Invece no. Probabilmente alcuni dei miei ex-colleghi si risentiranno o faranno finta di non aver visto il libro di Pansa (che da tempo non gode di buona stampa da quelle parti), ma nel volume, per quanto ricordo io, non c’è niente che non risponda esattamente a quanto è accaduto. Il libro, e questo va detto, non è solo una storia di “Repubblica”, ma è anche un po’ l’autobiografia di Pansa stesso e un pezzo di storia italiana dagli anni Settanta in avanti.
Certo, è inutile nasconderlo, al centro del libro c’è un’accusa pesante, molto pesante. Secondo Pansa “Repubblica” si sarebbe trasformata in una sorta di giornale-caserma, dominato da un pensiero unico, che non ammette alcuna variante. Paradossalmente, l’unica firma che può dissentire, ogni tanto, è quella del Fondatore, cioè di Eugenio Scalfari. E questo, purtroppo, risponde al vero.

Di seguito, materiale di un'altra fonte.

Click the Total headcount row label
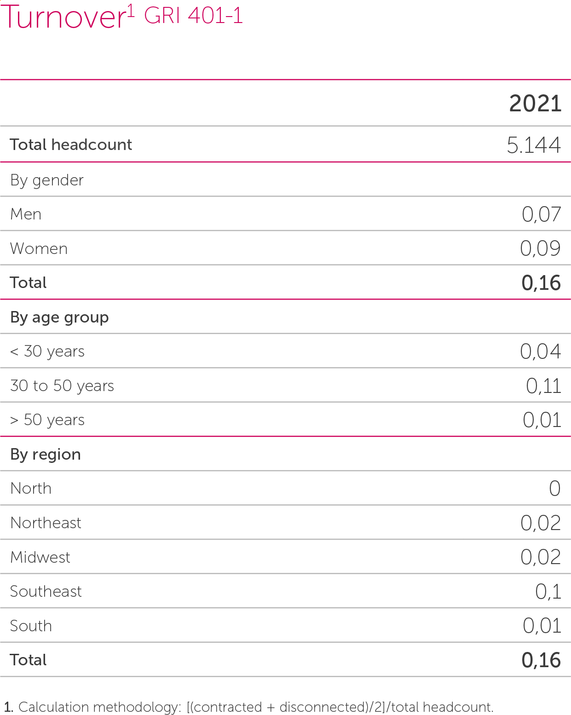[x=71, y=144]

All’osservazione di Pansa si potrebbe obiettare che questa è un’evoluzione naturale: Francesco Alberoni spiegherebbe che quando dai “movimenti” (quale era “Repubblica” all’inizio) si passa a qualcosa di più organizzato le maglie si stringono.
Però, non si tratta solo di questo. Effettivamente oggi “Repubblica” appare come una sorta di partito leninista, ma senza comitato centrale e senza congressi. Il perché è abbastanza evidente e, forse, inevitabile.

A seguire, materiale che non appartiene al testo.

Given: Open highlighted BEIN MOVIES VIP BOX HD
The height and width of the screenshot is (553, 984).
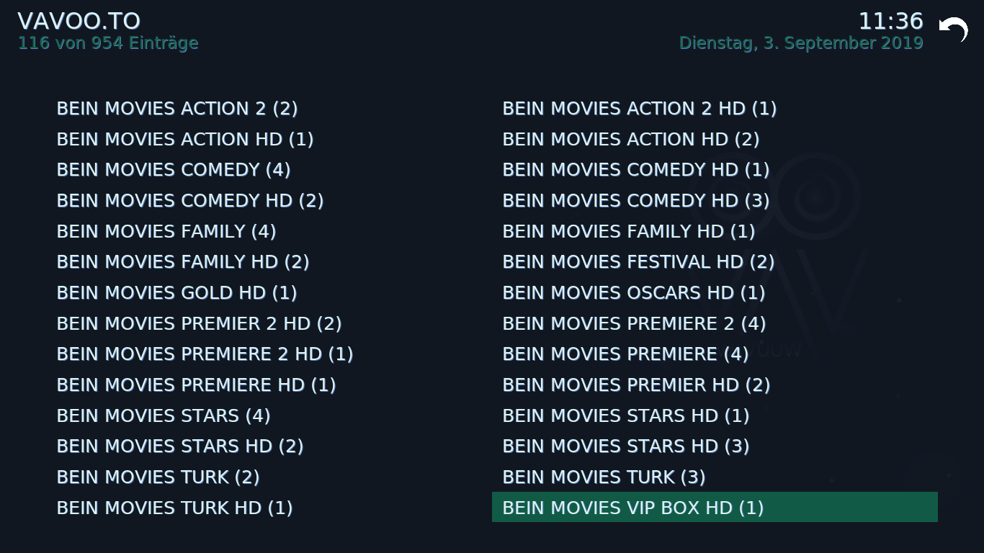Looking at the screenshot, I should point(715,508).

All’inizio “Repubblica” aveva due missioni straordinarie. La prima (che apparteneva a Scalfari, ma in cui ci coinvolse tutti) era quella di fare un giornale di grande successo, partendo da zero, quando sembrava che questo non fosse possibile. La seconda era quella di trascinare il popolo comunista nell’area “occidentale”, del mercato, della socialdemocrazia, insomma, da questa parte (vecchio sogno che risale a Ugo La Malfa e a quelli del “Mondo”). Tutte e due le missioni sono state portate a termine. E probabilmente con più successo di quello che sarebbe stato pensabile quando “Repubblica” partì in piazza Indipendenza, con il suo piccolo formato (che suscitò persino molta ilarità nei giornalini del tempo) e la sua folla di praticanti abusivi, che mettevano piede in un giornale per la prima volta.

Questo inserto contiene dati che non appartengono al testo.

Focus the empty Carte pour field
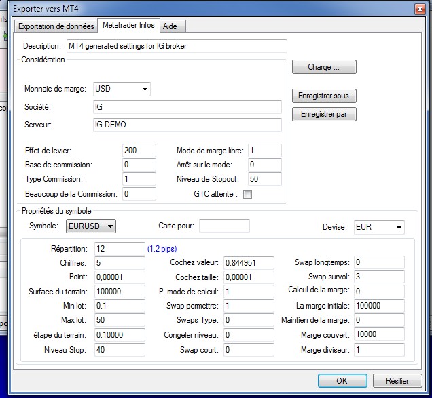Screen dimensions: 432x398 [x=224, y=226]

Oggi “Repubblica” non è più quell’avventura. Non sono più i tempi caotici dell’inizio, quando l’elegante Sandro Viola poteva esclamare in riunione, di fronte a qualche inesattezza: “Qui dentro l’unica cosa attendibile sono le mie cravatte”. “Repubblica” è semplicemente un potere in un mondo di poteri. Basti pensare al suo editore, Carlo De Benedetti. Se gli togliete il gruppo editoriale, il suo impero è ben povera cosa (qualche clinica per vecchi, una rivendita di energia, e un’azienda di ricambi per auto, nel complesso una specie di bric-à-brac senza senso alcuno). Il suo potere sulla società italiana e sulla politica deriva solo e esclusivamente da “Repubblica” e dai giornali connessi. Senza di questi sarebbe solo un medio imprenditore un po’ cresciuto, ma dalla vocazione incerta.
E un potere fra i poteri non può permettersi molte sbavature. Deve avere una linea dritta, riconoscibile, fatta rispettare con ferra disciplina.
Altrimenti, caro Giampaolo, forse saremmo ancora lì, tutti e due.